Work to complete: Among these entries, how many lines have the string "computer" in them? Only the number is needed.

[Data records]
┌──

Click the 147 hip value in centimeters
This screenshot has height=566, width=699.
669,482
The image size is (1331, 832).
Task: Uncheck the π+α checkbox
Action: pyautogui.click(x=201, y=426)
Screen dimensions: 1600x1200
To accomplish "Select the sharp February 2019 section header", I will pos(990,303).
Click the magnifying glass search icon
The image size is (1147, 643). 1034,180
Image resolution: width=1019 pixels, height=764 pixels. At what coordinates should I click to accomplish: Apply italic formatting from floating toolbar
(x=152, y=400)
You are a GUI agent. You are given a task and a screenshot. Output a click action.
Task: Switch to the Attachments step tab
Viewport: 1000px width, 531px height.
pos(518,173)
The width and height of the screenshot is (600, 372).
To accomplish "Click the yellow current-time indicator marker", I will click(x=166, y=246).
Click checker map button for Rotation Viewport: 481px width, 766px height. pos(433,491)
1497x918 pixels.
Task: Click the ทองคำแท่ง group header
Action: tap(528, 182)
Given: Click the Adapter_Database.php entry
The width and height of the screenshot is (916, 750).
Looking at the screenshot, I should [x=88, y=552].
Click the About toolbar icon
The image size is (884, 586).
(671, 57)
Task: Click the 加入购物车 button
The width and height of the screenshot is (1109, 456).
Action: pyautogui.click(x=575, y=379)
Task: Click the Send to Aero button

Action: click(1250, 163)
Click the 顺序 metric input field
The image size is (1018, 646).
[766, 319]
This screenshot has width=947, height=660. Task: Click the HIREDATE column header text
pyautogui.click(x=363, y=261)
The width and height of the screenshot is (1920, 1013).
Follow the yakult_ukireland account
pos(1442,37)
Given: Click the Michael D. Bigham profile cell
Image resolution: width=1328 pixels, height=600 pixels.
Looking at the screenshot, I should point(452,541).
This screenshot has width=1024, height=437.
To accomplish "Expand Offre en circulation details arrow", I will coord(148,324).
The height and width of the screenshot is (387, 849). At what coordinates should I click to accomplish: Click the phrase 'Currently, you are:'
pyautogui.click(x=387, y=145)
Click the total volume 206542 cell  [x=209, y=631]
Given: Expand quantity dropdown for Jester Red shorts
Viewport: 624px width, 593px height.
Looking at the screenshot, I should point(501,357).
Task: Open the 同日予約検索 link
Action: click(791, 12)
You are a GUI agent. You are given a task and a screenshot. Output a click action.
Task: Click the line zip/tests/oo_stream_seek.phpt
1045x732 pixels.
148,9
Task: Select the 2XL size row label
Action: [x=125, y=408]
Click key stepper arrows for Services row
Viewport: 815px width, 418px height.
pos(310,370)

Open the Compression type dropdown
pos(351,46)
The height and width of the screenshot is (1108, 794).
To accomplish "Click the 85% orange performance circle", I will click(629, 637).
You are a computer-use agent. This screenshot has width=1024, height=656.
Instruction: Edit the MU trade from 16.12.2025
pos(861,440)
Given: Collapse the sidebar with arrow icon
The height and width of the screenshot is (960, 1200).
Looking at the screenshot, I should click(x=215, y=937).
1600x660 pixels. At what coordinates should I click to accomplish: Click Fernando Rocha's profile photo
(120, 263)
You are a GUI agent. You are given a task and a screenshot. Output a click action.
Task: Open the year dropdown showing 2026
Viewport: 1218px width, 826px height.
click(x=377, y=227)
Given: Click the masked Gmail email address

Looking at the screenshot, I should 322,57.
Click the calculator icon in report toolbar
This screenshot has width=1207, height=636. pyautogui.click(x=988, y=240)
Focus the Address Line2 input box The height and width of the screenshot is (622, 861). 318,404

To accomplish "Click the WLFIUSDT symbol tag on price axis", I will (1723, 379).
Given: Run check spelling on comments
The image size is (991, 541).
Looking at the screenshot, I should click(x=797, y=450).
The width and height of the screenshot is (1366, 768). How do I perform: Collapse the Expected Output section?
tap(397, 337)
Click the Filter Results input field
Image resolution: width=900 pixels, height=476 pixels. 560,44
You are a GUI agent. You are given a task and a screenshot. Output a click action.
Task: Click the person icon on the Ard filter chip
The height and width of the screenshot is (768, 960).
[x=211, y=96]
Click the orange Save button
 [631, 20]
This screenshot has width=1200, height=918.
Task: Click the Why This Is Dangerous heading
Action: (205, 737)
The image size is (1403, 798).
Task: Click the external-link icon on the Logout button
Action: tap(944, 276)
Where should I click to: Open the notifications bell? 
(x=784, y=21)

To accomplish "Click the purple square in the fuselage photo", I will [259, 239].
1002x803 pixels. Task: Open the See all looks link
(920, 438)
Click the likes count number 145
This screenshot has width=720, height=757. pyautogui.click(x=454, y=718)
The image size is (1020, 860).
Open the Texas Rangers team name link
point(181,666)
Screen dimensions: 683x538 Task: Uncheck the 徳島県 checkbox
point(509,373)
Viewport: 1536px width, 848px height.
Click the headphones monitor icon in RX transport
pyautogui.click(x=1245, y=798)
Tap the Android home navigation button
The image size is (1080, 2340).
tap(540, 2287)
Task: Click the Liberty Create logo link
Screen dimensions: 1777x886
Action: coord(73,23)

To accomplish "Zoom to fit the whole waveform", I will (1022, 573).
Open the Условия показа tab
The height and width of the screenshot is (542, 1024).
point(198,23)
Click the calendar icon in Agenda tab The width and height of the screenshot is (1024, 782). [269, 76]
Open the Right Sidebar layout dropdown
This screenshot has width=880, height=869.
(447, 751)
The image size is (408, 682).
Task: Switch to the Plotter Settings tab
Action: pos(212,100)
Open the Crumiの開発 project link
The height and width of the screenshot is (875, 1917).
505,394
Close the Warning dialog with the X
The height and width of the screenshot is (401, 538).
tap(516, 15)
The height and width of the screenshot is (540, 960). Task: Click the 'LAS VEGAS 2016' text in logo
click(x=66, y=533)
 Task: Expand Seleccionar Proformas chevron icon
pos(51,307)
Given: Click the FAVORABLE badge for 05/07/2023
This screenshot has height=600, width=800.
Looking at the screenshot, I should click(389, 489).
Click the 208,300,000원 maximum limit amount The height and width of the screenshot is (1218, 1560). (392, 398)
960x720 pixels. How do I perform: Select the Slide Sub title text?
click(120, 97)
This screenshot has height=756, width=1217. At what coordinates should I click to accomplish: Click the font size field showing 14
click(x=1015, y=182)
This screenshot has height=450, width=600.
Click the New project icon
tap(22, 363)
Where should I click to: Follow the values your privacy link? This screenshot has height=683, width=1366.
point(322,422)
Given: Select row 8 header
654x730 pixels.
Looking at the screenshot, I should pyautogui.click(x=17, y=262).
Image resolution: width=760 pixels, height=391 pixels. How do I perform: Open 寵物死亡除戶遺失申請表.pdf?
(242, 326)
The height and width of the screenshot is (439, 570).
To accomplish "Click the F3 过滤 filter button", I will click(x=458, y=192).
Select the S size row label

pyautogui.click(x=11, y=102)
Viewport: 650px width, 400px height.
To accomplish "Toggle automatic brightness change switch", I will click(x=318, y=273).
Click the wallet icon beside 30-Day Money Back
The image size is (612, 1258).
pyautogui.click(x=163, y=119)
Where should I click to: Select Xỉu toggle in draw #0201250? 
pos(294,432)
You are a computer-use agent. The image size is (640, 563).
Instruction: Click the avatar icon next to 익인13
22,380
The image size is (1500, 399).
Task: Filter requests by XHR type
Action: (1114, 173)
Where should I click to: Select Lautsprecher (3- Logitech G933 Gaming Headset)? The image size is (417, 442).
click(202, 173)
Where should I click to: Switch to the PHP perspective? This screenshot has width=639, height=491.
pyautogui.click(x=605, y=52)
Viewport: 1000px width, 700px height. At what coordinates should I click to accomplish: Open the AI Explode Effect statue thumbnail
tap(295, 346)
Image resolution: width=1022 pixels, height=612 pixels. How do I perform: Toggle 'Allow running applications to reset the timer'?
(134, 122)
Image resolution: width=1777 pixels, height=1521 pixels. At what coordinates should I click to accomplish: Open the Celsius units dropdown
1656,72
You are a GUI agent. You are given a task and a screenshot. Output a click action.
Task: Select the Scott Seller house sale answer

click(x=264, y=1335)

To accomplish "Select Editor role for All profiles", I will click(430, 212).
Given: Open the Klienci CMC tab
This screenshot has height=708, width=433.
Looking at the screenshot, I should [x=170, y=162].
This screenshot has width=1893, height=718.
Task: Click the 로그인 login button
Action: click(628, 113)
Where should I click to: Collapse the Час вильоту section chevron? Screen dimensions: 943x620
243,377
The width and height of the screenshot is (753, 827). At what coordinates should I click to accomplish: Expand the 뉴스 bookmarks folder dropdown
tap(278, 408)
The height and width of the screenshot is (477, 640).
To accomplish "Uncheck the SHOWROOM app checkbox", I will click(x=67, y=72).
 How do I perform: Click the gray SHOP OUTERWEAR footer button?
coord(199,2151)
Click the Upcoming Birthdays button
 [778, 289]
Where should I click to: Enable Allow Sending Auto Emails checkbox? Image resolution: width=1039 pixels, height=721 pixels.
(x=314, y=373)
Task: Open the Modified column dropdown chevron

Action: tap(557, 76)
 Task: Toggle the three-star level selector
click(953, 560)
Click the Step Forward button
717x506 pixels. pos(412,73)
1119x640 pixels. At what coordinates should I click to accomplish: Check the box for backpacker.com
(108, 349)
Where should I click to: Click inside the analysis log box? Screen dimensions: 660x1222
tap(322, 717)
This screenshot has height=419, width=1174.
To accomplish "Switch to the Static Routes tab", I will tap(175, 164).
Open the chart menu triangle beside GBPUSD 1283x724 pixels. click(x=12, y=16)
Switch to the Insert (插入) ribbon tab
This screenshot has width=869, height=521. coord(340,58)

└──

Output of the task: 2